How healthy, happy, and fulfilled we are has a lot to do with the hundreds of small choices that we make everyday. We tend to put an emphasis on big commitments or resolutions — we draft beautiful personal mission statements, we create vision boards, and we design ambitious workouts and diets. But really, it is the many tiny choices we make throughout the day that ultimately shape our lives.
After thirty years of studying this stuff and coaching people of all ages and professions, here are my top small daily choices for a good life. Some may seem more abstract than others, but each one of them can become very concrete and powerful practices in your life.

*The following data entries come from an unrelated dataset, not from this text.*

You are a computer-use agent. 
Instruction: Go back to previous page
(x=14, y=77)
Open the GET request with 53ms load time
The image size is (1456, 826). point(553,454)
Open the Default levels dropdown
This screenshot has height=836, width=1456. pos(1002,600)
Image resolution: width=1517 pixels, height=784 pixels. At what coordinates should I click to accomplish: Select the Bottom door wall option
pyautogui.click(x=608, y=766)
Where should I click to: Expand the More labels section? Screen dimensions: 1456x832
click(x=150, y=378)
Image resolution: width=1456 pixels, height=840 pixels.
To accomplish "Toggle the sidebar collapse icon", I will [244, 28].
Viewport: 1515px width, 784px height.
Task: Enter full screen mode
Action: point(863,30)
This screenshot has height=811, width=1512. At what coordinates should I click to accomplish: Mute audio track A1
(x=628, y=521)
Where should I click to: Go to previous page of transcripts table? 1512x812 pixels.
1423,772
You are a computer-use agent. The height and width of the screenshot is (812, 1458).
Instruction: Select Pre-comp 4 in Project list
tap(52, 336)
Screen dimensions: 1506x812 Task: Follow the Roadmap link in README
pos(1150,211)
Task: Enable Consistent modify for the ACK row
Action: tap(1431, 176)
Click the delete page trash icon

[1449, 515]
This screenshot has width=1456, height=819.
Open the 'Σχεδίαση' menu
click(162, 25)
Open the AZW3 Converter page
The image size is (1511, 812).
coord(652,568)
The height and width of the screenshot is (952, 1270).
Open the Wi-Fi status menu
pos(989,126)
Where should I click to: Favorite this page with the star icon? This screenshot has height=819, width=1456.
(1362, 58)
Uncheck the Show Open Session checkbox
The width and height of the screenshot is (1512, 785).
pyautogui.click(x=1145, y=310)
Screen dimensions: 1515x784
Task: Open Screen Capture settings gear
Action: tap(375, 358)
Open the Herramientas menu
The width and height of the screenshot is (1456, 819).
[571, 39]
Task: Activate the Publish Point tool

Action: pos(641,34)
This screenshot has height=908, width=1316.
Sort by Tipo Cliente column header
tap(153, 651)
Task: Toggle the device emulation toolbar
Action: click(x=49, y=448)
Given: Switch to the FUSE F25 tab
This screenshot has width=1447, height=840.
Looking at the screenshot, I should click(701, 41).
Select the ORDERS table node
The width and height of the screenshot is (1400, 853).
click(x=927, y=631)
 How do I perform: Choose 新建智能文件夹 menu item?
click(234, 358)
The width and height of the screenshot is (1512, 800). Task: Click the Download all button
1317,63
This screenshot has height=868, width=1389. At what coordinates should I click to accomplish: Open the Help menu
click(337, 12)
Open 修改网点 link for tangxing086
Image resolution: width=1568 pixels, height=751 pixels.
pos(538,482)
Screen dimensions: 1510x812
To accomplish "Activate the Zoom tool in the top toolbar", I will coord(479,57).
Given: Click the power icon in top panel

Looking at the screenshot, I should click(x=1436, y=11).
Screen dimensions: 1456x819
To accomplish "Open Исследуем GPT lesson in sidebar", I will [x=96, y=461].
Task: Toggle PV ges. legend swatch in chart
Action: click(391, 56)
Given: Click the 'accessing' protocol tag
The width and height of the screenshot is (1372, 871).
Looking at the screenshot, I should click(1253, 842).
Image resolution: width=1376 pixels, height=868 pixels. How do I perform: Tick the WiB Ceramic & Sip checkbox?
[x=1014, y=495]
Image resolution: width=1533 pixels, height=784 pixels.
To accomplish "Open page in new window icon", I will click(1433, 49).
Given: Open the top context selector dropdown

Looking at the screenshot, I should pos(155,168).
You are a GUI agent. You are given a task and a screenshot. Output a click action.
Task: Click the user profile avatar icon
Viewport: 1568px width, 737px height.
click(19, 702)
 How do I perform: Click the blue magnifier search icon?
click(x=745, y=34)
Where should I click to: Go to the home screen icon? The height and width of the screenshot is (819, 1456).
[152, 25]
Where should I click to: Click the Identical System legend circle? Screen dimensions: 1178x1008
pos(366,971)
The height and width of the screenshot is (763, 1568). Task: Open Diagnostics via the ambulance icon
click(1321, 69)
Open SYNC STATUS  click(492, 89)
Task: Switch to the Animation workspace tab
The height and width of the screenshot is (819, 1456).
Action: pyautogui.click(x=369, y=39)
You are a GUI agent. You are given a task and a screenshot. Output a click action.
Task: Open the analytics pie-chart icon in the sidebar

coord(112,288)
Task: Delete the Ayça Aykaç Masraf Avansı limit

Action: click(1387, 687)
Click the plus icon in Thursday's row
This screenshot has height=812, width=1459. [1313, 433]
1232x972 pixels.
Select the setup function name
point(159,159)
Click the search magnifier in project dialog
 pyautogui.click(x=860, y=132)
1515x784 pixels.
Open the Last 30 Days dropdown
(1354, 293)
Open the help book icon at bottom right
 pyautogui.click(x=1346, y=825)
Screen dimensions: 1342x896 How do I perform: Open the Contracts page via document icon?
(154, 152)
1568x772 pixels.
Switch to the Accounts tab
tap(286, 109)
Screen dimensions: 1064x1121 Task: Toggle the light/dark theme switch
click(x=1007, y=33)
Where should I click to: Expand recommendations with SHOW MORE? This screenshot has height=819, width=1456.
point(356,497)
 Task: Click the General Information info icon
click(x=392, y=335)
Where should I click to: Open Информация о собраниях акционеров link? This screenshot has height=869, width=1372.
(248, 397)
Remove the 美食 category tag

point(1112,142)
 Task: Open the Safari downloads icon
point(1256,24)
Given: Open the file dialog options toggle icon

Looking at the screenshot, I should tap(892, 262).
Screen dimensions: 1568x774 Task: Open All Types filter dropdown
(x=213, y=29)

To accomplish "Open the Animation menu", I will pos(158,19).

Sit silently: Take just a few minutes everyday to be aware. Bring your attention to what is happening internally and externally with as much acceptance as you can muster. Awareness and acceptance are two of the most powerful skills we can build in life
Breathe and smile: Your breath is portable and powerful. Breathing into a relaxed belly and smiling can change the activity in your nervous system quite quickly. The more you practice this through out the day, the more you will return to it when life gets tricky.
Open your body: We tend to close and contract under the daily demands of life. The more we stand or sit upright — allowing our chest to open and our shoulders to roll back — the safer and more confident we will feel (and you can throw in a gentle smile for good measure.)
Be kind to everyone: Smile at strangers, hold the door, listen to others, offer help — grow your capacity for unconditional love in tiny ways as many times a day as you can. Kindness is good for the giver, the receiver, and any observers.
Identify what really matters: It is very easy to get carried away by the urgent, shiny, or petty things that pop up in life. Taking moments throughout the day to anchor yourself in the goals, commitments and relationships you value most — this is how we develop balance.
Move your body: Go for a walk, use the stairs, jog, bike — your heart, your brain, and your relationships will all benefit from having activity in your life. You do not have to commit to hours of gym time — your small choices to move, rather than sit, add up to big results over time.
Get sleep: One less episode of that Netflix series could mean better mood, better health, and better relationships. Sleep is the foundation for emotional stability, learning, body repair, stress management, and immune system function. A few more minutes of sleep each night can make a big difference.
Eat vegetables: There are a variety of nutrients that we can only get from fresh, colorful veggies. In the vast body of nutritional research, the only consistent truth is that a diet heavy in vegetables has the greatest health benefits.
Be kind to you: Obviously this falls under “Be kind to everyone,” but self-compassion is often overlooked. There is no good reason not to be as kind to yourself as you would be to anyone else. The benefits of self-compassion include greater resilience, happiness, empathy, and willingness to take healthy risks.
Be grateful: Starting and ending your day by feeling gratitude can make a big difference. Stopping several times a day to say thank you for friends, family, health, shoes, air to breathe, sunshine… The key is to feel gratitude in your body rather than just think about it.
Be in awe: Life is an inexplicable miracle — even when it is not the way we want it to be. It is an incredibly powerful practice to stop for a moment or two in the midst of a busy day and really let the wonder of the most ordinary life sink in.
Use reminders: Old habits hang on. Even if you commit to any of these, you are likely to forget or find a good reason not to make these choices. Sticky notes, alarms, reminder apps, desktop notes, to-do lists — these can all help nudge you toward the small choices that work.
Begin again: When you forget, get busy, or move back to old behaviors — no big deal — simply start where you are. This is the key to establishing a new practice. Start, fail, begin again. That’s all.